Oh, yeah! That's exactly the picture I had in mind. Thanks so much for making it! Now maybe some number theorist can explain the patterns. —Dan P.S. Though for a hexagonal pixel structure with pixels labeled via x * 1 + y * exp(2pi*i/3) I would want to try x^2 + xy + y^2 (with all coefficients = 1, no 2's.)
On Jan 11, 2016, at 4:30 PM, Gareth McCaughan <gareth.mccaughan@pobox.com> wrote:
On 11/01/2016 23:02, Dan Asimov wrote:
Nice! Christian, I don't know if you take requests, but:
Would you be willing to do the same thing but with 1024 or more colors, on a larger square?
Try this: http://codepen.io/anon/pen/ZQyaYm
which uses more colours, on a larger square, at one pixel per pixel, and does it using an HTML5 canvas object rather than by constructing an enormous table with one cell per pixel.
(For reasons I don't at all understand, this has stopped actually working for me on the computer where I created it -- it sits there saying "Loading" for ever and never actually draws anything -- but on another one it works just fine. My apologies if whatever I've screwed up causes it not to work for some of you too.)

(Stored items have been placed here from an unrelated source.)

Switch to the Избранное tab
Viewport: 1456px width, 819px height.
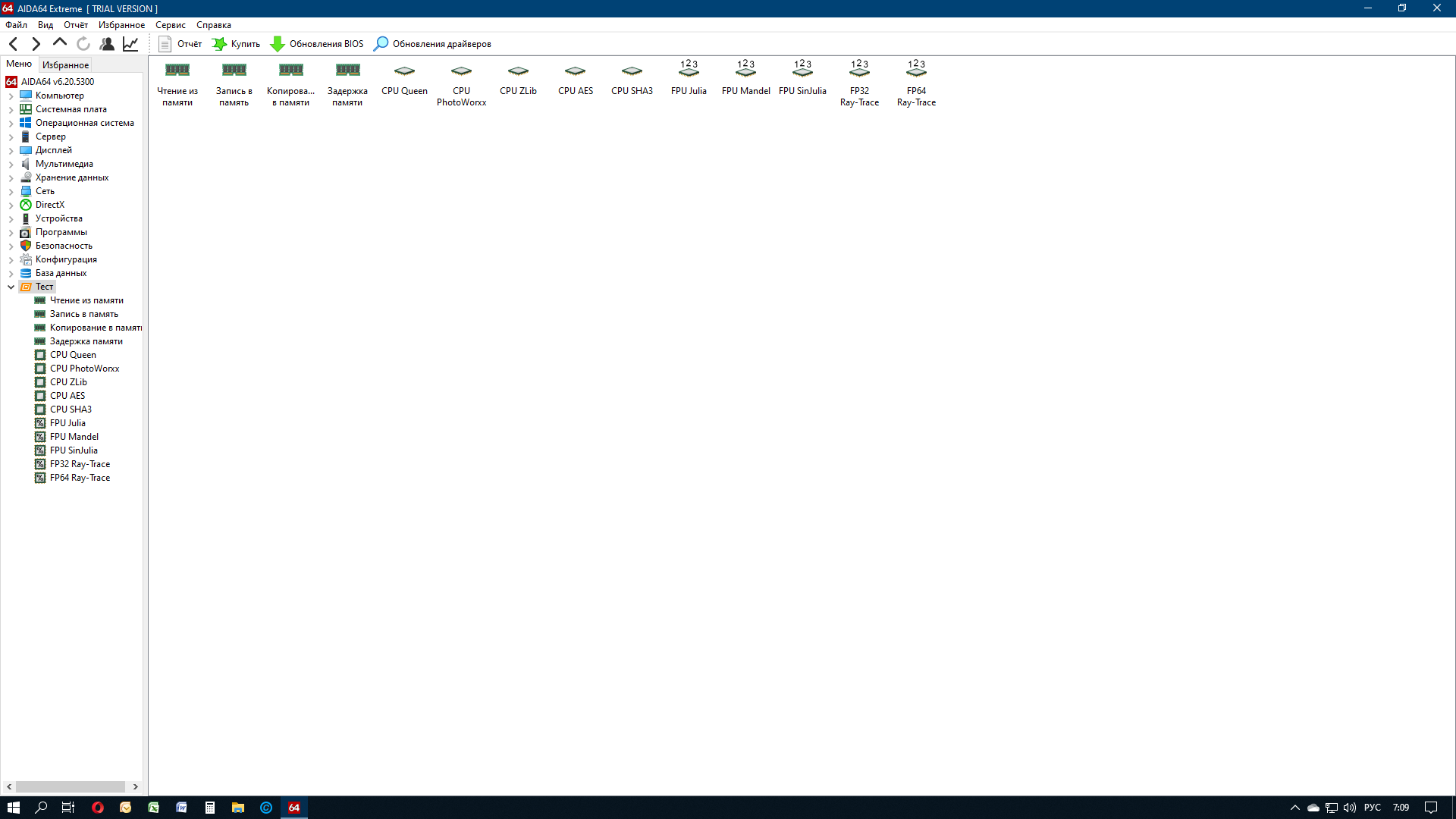coord(65,65)
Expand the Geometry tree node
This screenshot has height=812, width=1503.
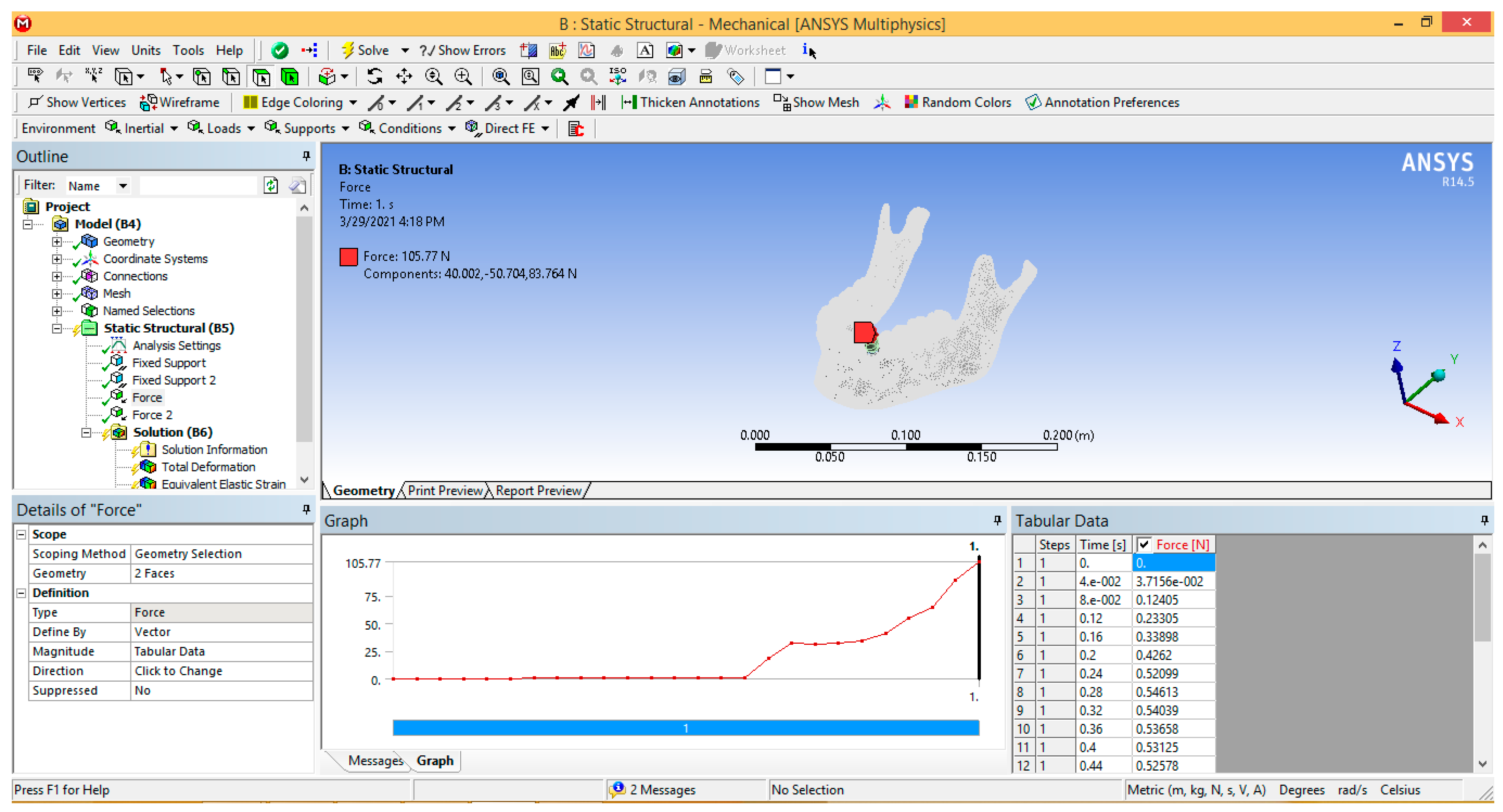click(57, 241)
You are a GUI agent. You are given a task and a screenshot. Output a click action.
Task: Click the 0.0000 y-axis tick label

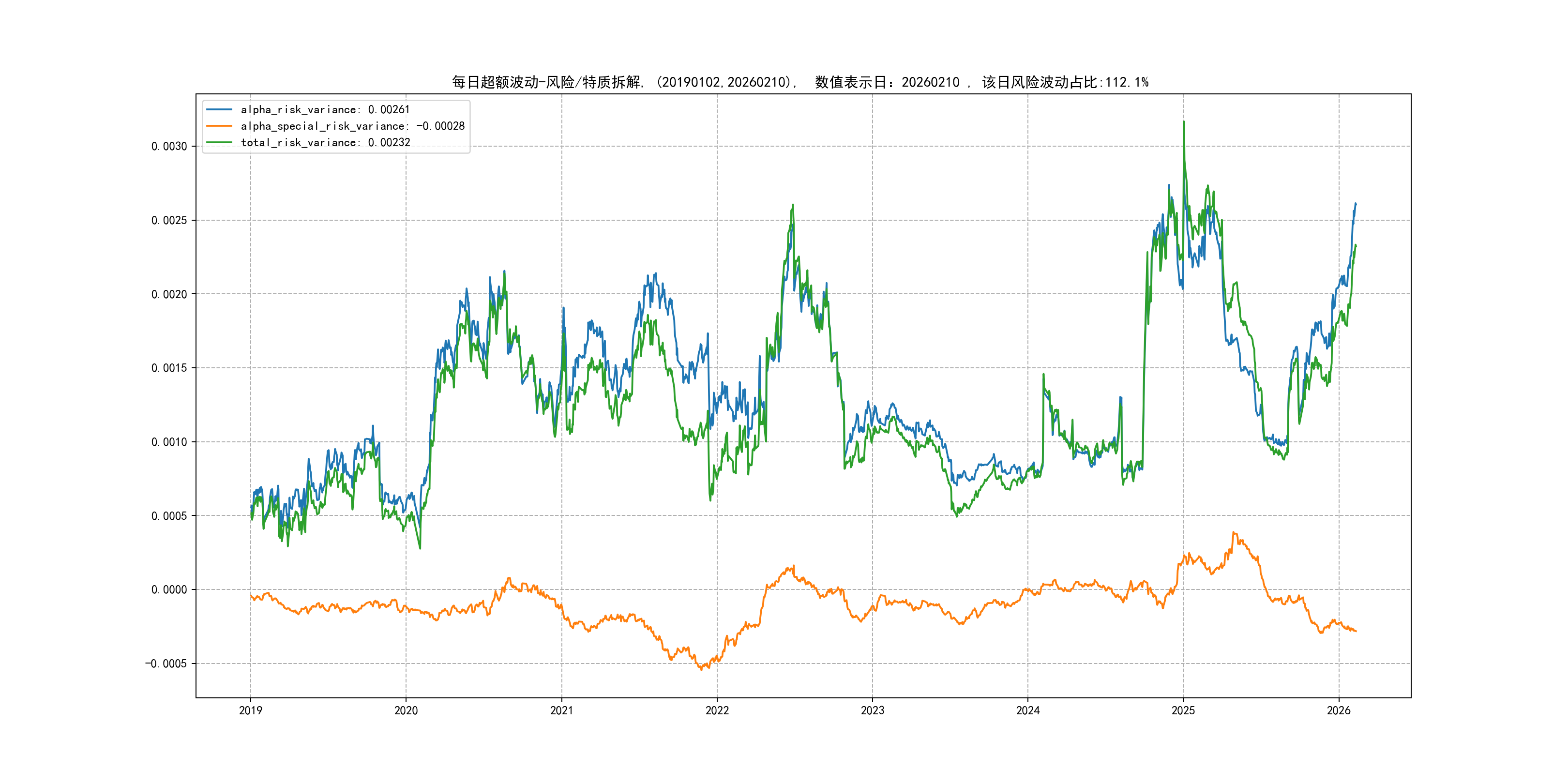[169, 589]
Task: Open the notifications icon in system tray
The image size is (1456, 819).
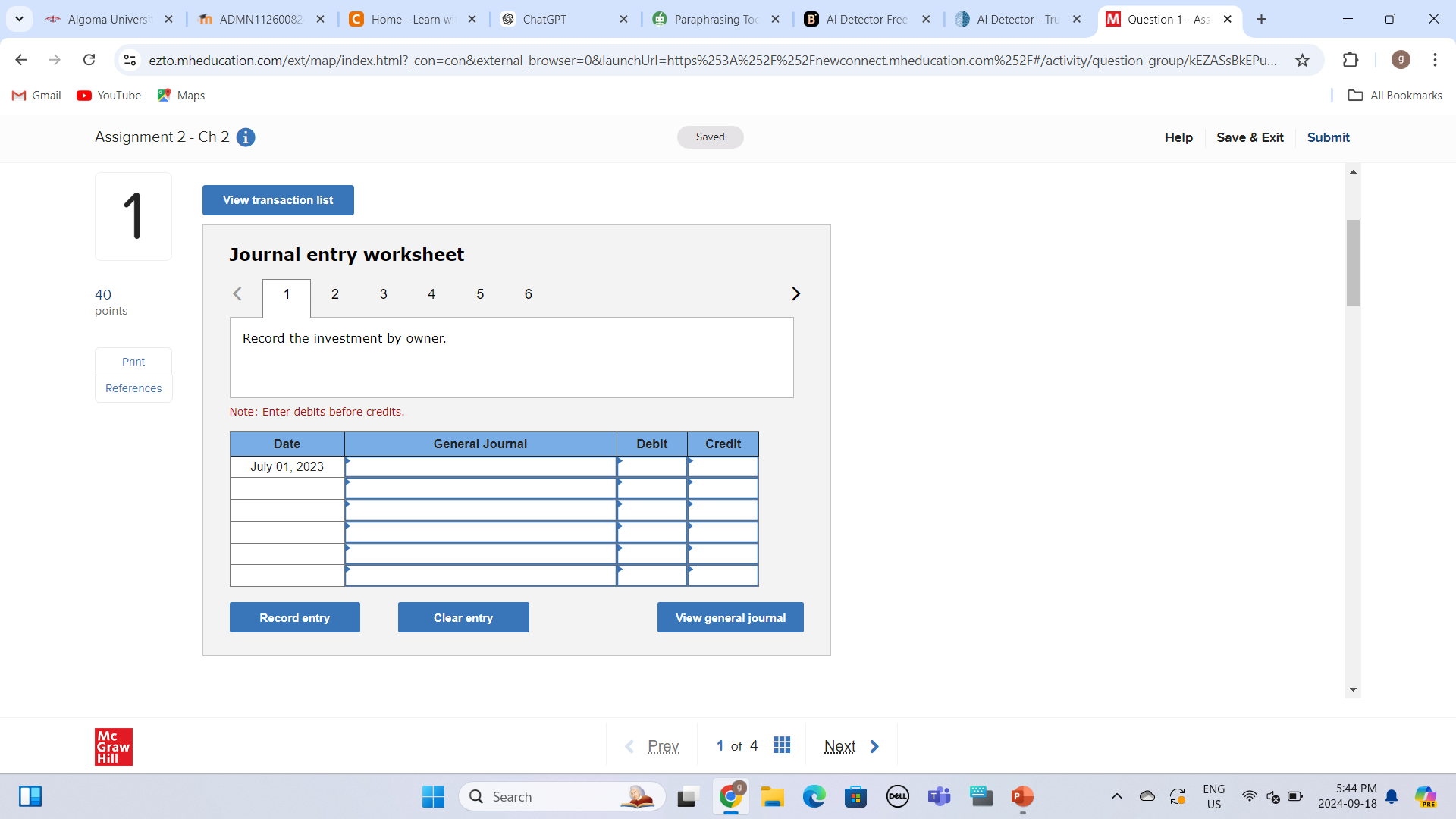Action: coord(1392,797)
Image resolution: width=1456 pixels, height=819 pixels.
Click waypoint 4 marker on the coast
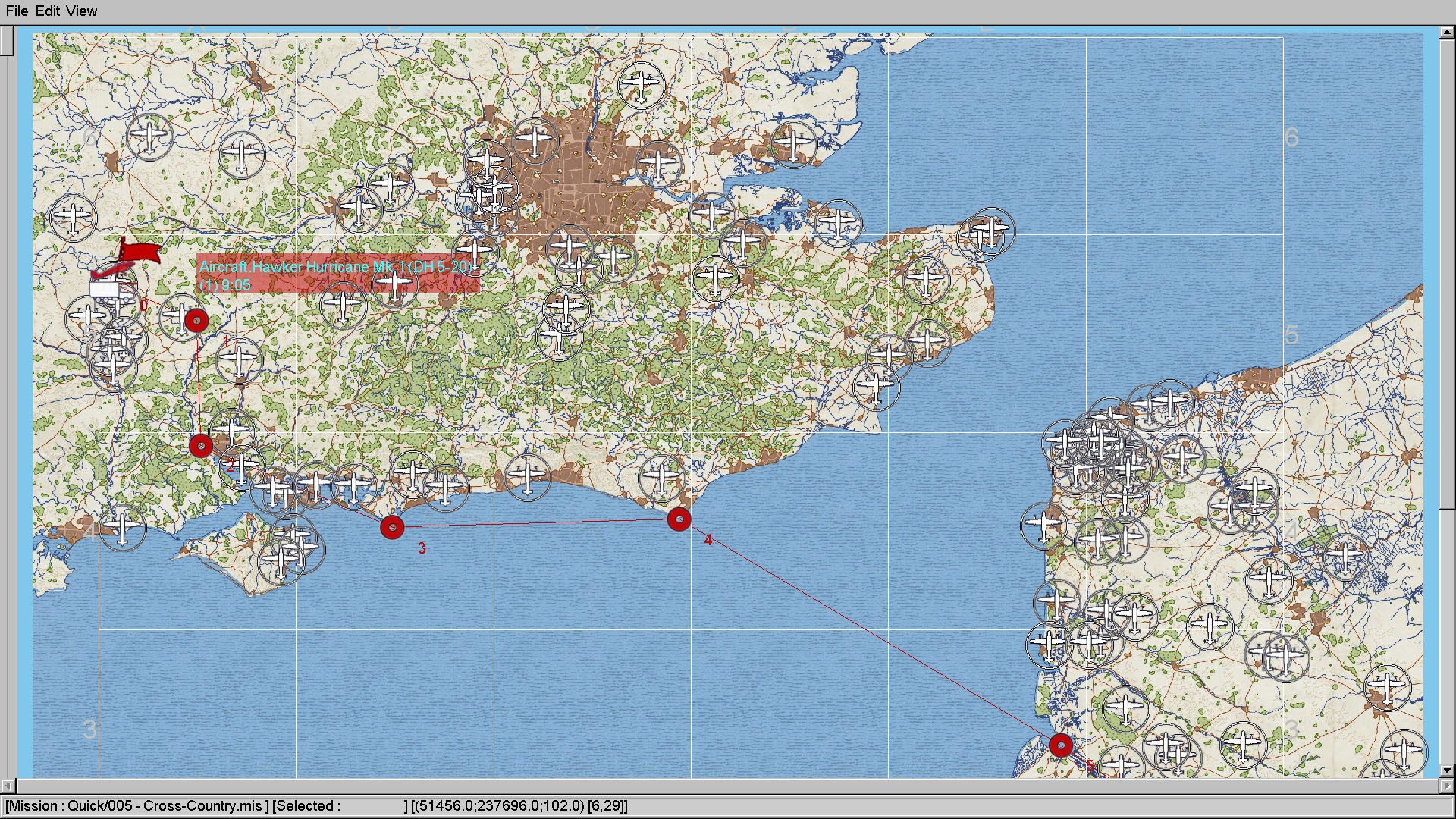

The "skeleton" of the code is copy-and-pasted from some tutorial thing that obviously envisages turning this into an animation. I've experimented with making it animate but what it's doing is a bit too expensive for my taste.
If on line 10 you set colours to a smaller value (try, say, 100) more of the finer structure of the Moire fringes will be exposed.
With the default values (1024 for both), on some monitors you may see flickering in some parts of the image. I think this is not an optical illusion but the result of temporal dithering by a monitor that uses that technique to represent a larger number of brightness levels for each channel than the display is actually physically capable of.
Try replacing x*x+y*y with 2*(x*x+y*y)+x*y for a hexagonal structure.